Exercise ▸ Restate all the data word for word and omit the pictures.

==*==

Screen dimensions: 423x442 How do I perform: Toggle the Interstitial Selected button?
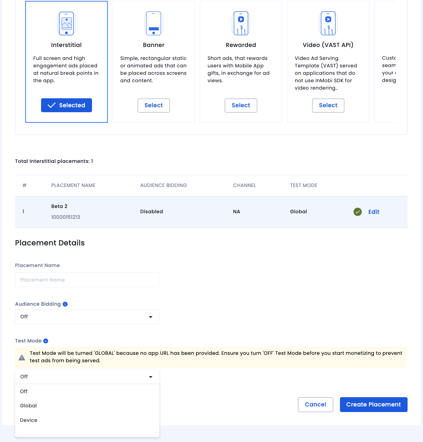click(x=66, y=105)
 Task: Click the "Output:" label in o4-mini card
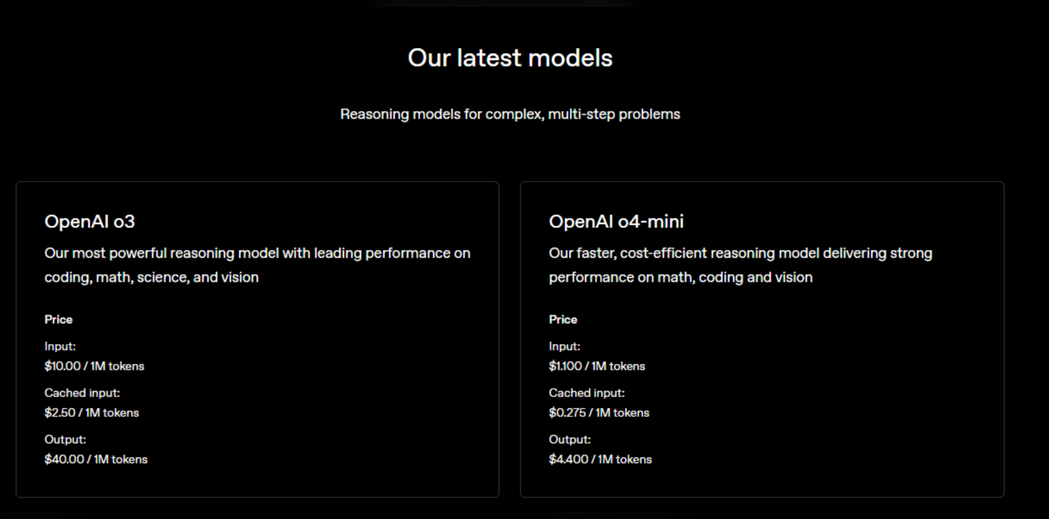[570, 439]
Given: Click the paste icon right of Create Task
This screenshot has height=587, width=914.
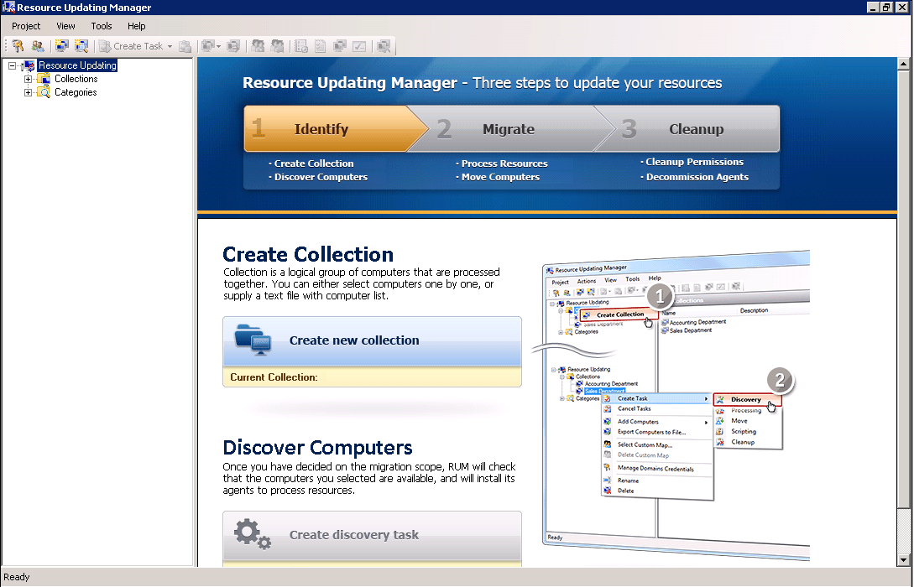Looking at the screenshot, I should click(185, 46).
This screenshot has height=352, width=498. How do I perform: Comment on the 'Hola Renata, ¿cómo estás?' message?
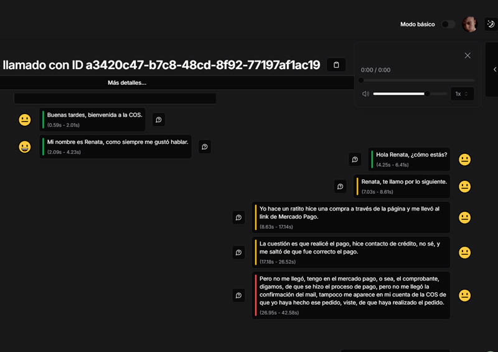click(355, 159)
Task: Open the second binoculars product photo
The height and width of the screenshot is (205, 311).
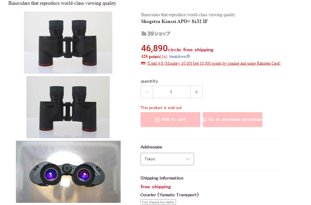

==*==

Output for this task ▸
Screen dimensions: 423x442 How do I perform: Toggle the Interstitial Selected button?
click(x=66, y=105)
 Task: Click the "Output:" label in o4-mini card
[570, 439]
Given: Click the paste icon right of Create Task
This screenshot has height=587, width=914.
Looking at the screenshot, I should click(185, 46).
This screenshot has height=352, width=498. How do I perform: Comment on the 'Hola Renata, ¿cómo estás?' message?
click(355, 159)
Task: Open the second binoculars product photo
The height and width of the screenshot is (205, 311).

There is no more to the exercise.